▶ **Aufgaben**:
1) Beantworte anhand der Meldung über den Jahrestag der Menschenrechtserklärung die folgenden Fragen:
(a) In welcher Stadt ist die Meldung datiert?
(b) Wer ist Generalsekretär des Lutherischen Weltbundes?
(c) An welchem Tag nahm die Generalversammlung der Vereinten Nationen die Resolution an?
2) Kopiere aus der Meldung wortgetreu den Teil, der mit den Worten beginnt, die „Von Gott verliehene Wuerde verpflichtet“ enthalten, und mit „in der Stellungnahme.“ schließt.

▶ **Quelltext**:
◇ ◇ ◇ ◇ ◇

From FRANK_IMHOFF.parti@ecunet.org (FRANK IMHOFF)
Date 08 Dec 1998 16:51:17

Von Gott verliehene Wuerde verpflichtet Christen zur Verteidigung der
Menschenrechte

Genf, 7. Dezember 1998 (lwi) - Die Einhaltung der Menschenrechte ist fuer
die Kirchen ein grundlegender und entscheidender Auftrag, weil sie sich
auf die von Gott verliehene Wuerde jedes Menschen berufen. Dies hat der
Generalsekretaer des Lutherischen Weltbundes (LWB), Ishmael Noko, in einer
Stellungnahme zum 50. Jahrestag der Verabschiedung der Erklaerung der
Menschenrechte hervorgehoben. Die Resolution, die erstmals einen weltweit
anerkannten Katalog von Menschenrechten formulierte, wurde am 10. Dezember
1948 von der Generalversammlung der Vereinten Nationen angenommen. "Die
Menschenrechtsarbeit ist ein Akt der Verantwortung und der Pflicht, der
sich auf die Anerkennung der von Gott verliehenen Wuerde jedes Menschen
und das Beispiel Christi stuetzt", betonte Noko in der Stellungnahme.

◇ ◇ ◇ ◇ ◇

▶ **Bereitgestelltes Material**:

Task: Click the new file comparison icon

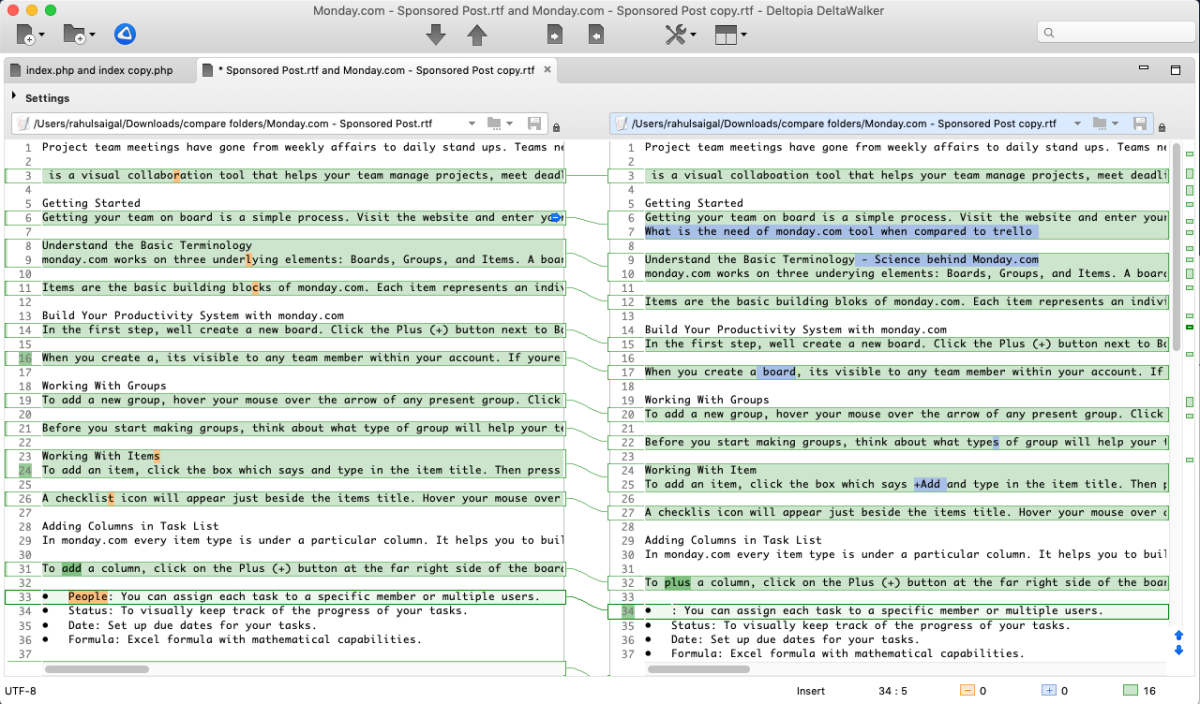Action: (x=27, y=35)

◇ ◇ ◇ ◇ ◇

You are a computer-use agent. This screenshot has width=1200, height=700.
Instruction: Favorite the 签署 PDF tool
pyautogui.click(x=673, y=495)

◇ ◇ ◇ ◇ ◇

▶ **Lösungen**:
1)
(a) Genf
(b) Ishmael Noko
(c) Am 10. Dezember 1948

2)
Von Gott verliehene Wuerde verpflichtet Christen zur Verteidigung der
Menschenrechte

Genf, 7. Dezember 1998 (lwi) - Die Einhaltung der Menschenrechte ist fuer
die Kirchen ein grundlegender und entscheidender Auftrag, weil sie sich
auf die von Gott verliehene Wuerde jedes Menschen berufen. Dies hat der
Generalsekretaer des Lutherischen Weltbundes (LWB), Ishmael Noko, in einer
Stellungnahme zum 50. Jahrestag der Verabschiedung der Erklaerung der
Menschenrechte hervorgehoben. Die Resolution, die erstmals einen weltweit
anerkannten Katalog von Menschenrechten formulierte, wurde am 10. Dezember
1948 von der Generalversammlung der Vereinten Nationen angenommen. "Die
Menschenrechtsarbeit ist ein Akt der Verantwortung und der Pflicht, der
sich auf die Anerkennung der von Gott verliehenen Wuerde jedes Menschen
und das Beispiel Christi stuetzt", betonte Noko in der Stellungnahme.